Halfway through “Clark’s” big pitch in the conference room it became apparent that he dressed in something of a rush that morning, as he failed to zip the fly of his trousers. If you ever want to see a room of professionals revert to snickering second graders, this is a sure fire way to make it happen. At that point, he lost his audience completely. The fashion faux pas ran so counter to his message and mannerisms it became impossible to take him serious.

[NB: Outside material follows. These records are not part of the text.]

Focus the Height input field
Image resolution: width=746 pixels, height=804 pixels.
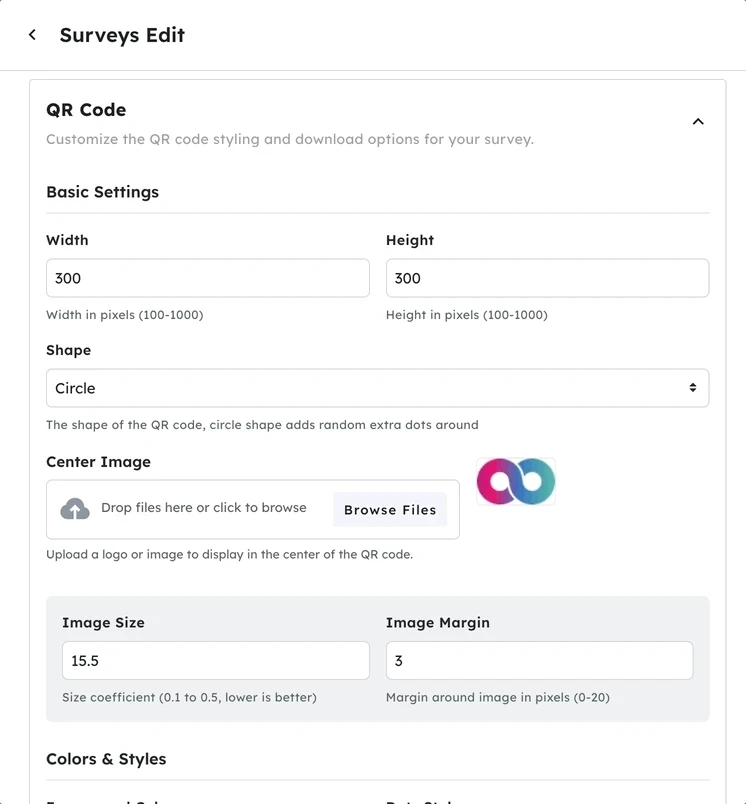click(547, 278)

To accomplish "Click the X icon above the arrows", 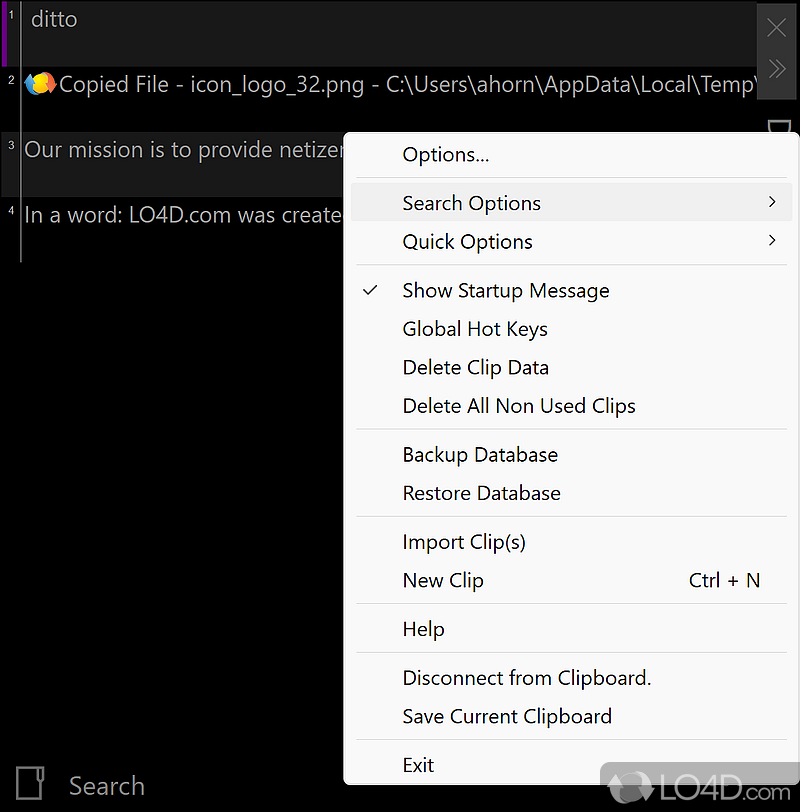I will click(x=776, y=27).

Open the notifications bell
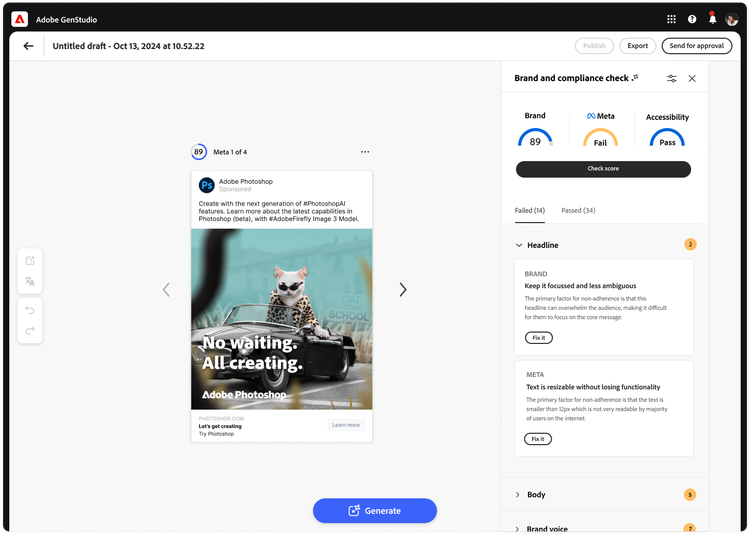712,18
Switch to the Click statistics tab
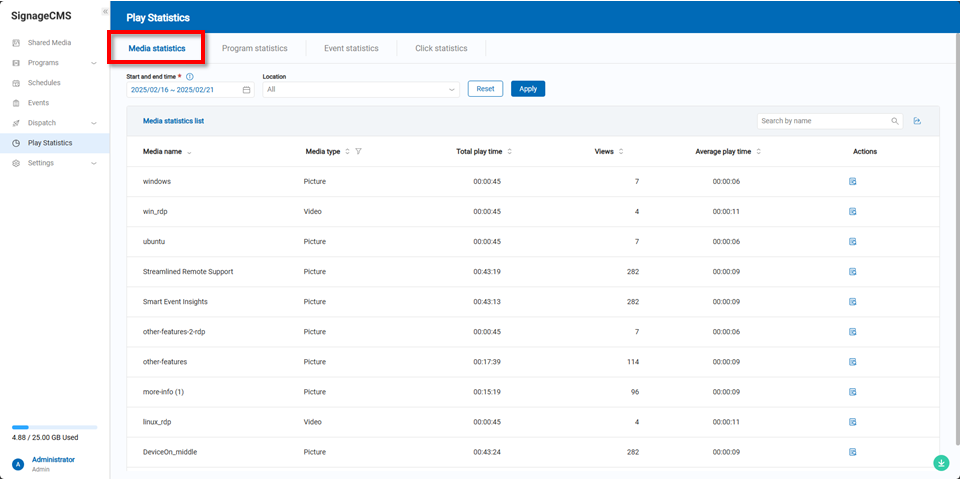The width and height of the screenshot is (960, 480). (x=441, y=48)
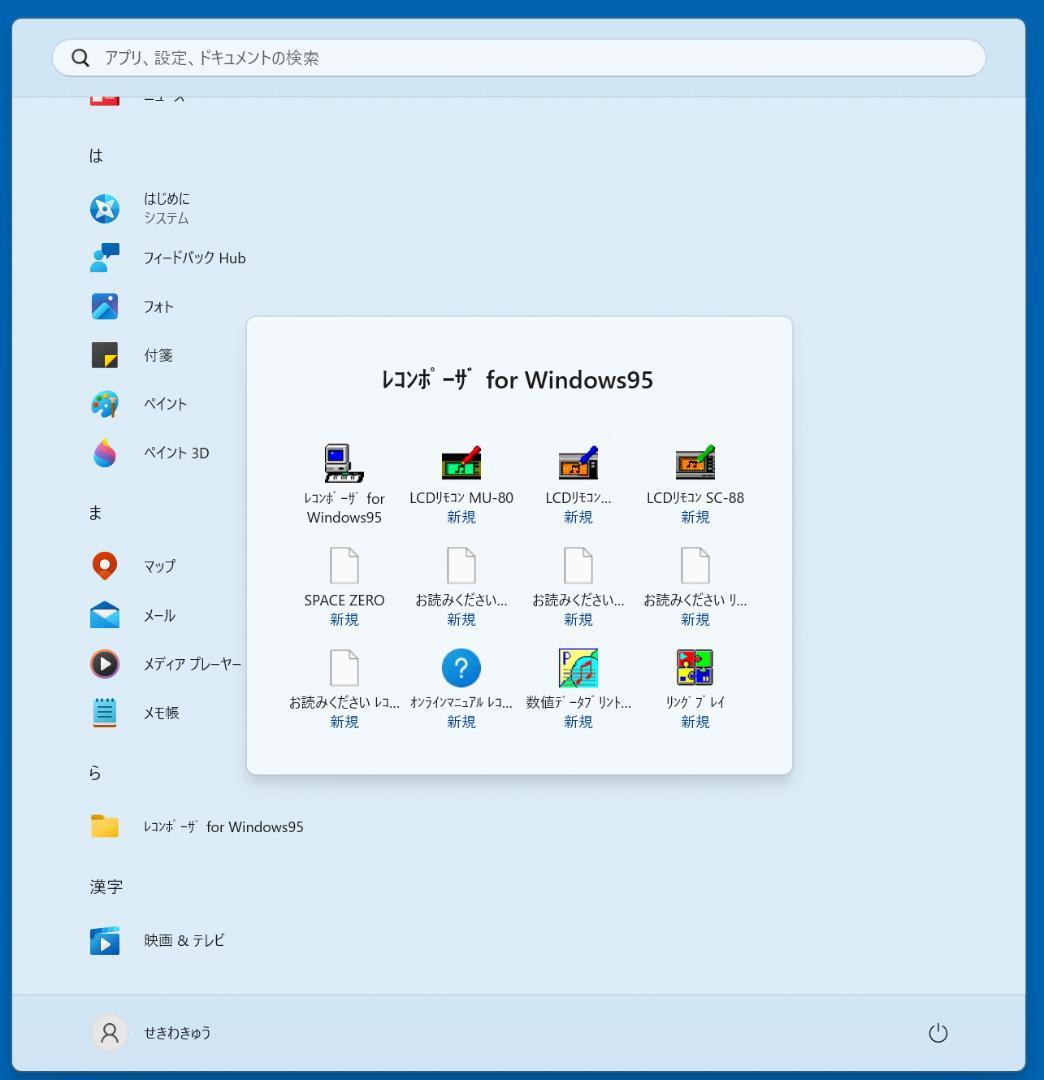
Task: Open the マップ app
Action: [160, 566]
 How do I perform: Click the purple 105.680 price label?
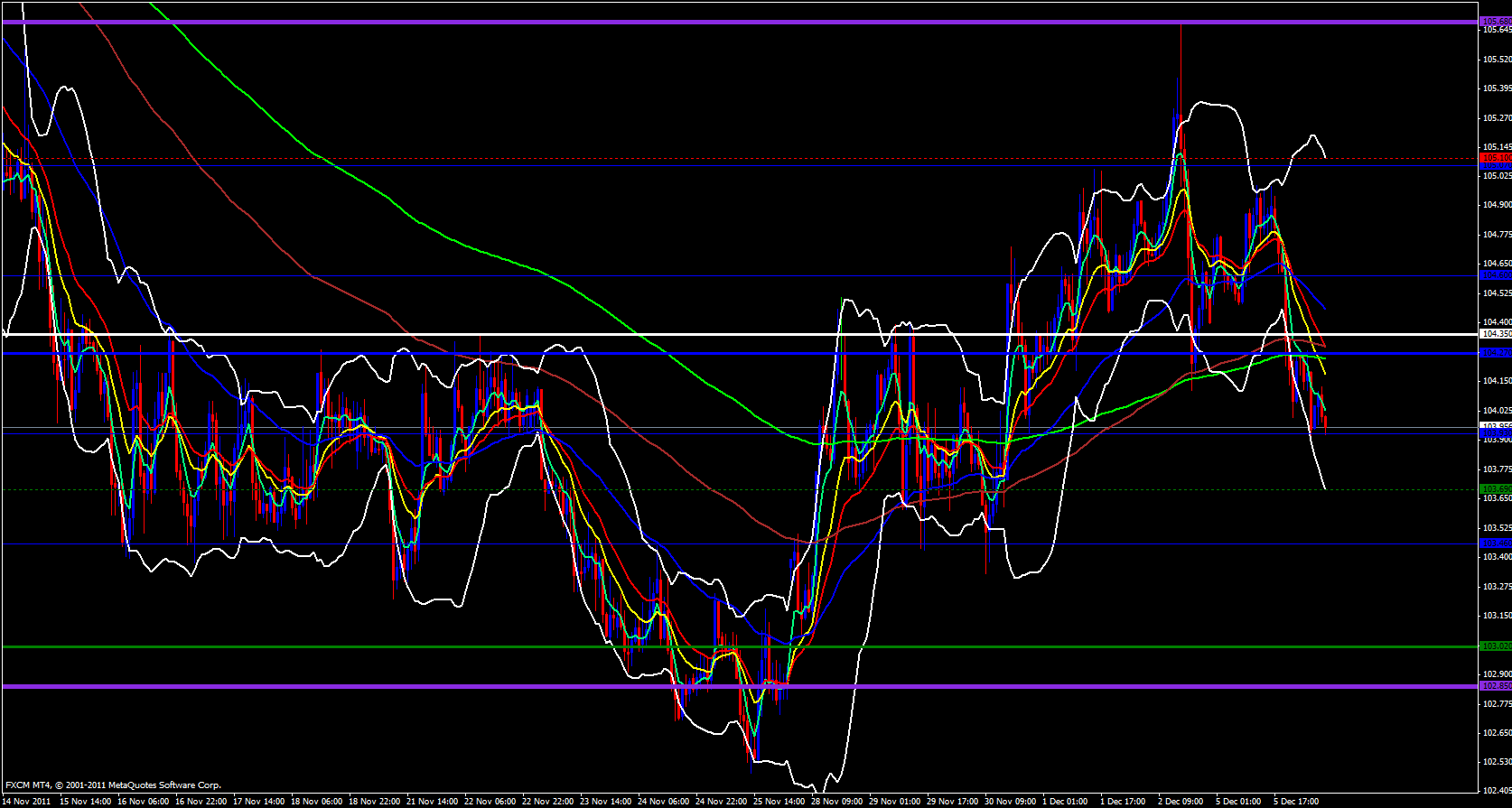(1496, 21)
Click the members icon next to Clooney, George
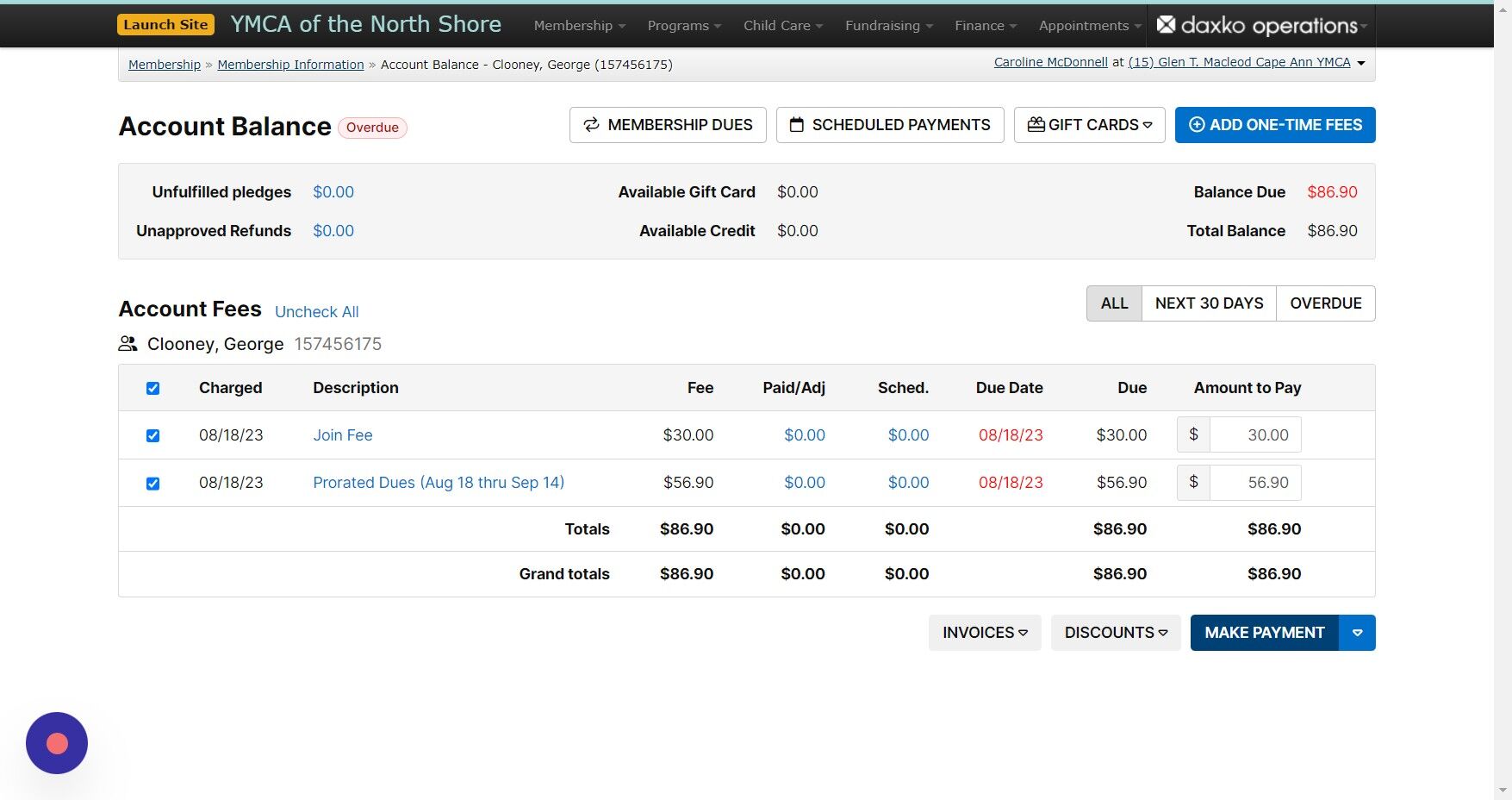The width and height of the screenshot is (1512, 800). [128, 343]
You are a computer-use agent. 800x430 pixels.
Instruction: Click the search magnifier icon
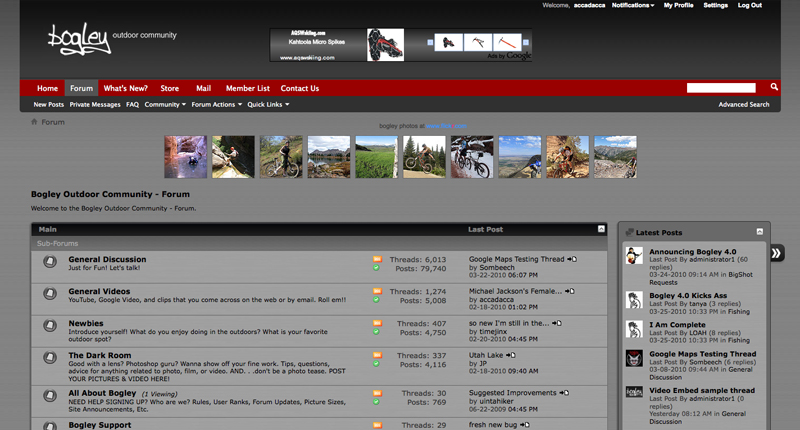pyautogui.click(x=774, y=88)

In another instance, the great stage actor Richard Burton was in a squabble with a fellow actor with whom he was appearing in a London play. During a dramatic dinner scene that preceded a long speech by the rival, Burton placed a glass of water just slightly on the edge of the table, where it was perched ever so precariously, just waiting to crash to the stage. It didn't fall, but that didn't keep the audience from focusing on the glass, in effect diminishing the impact of the entire scene. Burton's quiet sabotage of his stage rival was a subtle and effective way of distracting the audience from the message.
The point of all this is not to deflate stuffed shirts (although that can be fun). The point is to not let unnecessary distractions derail your message. When we do client presentations of design work, we take great care that any copy that is not part of the brand message (ie, body copy) is presented in Greek or dummy text. We want the client to focus on the big picture of brand and message and not focus on details that will be resolved at a later stage of the process.
Don't let an incidental distraction kill your message. Focus on the big picture so your presentation is completely buttoned down. And zipped up.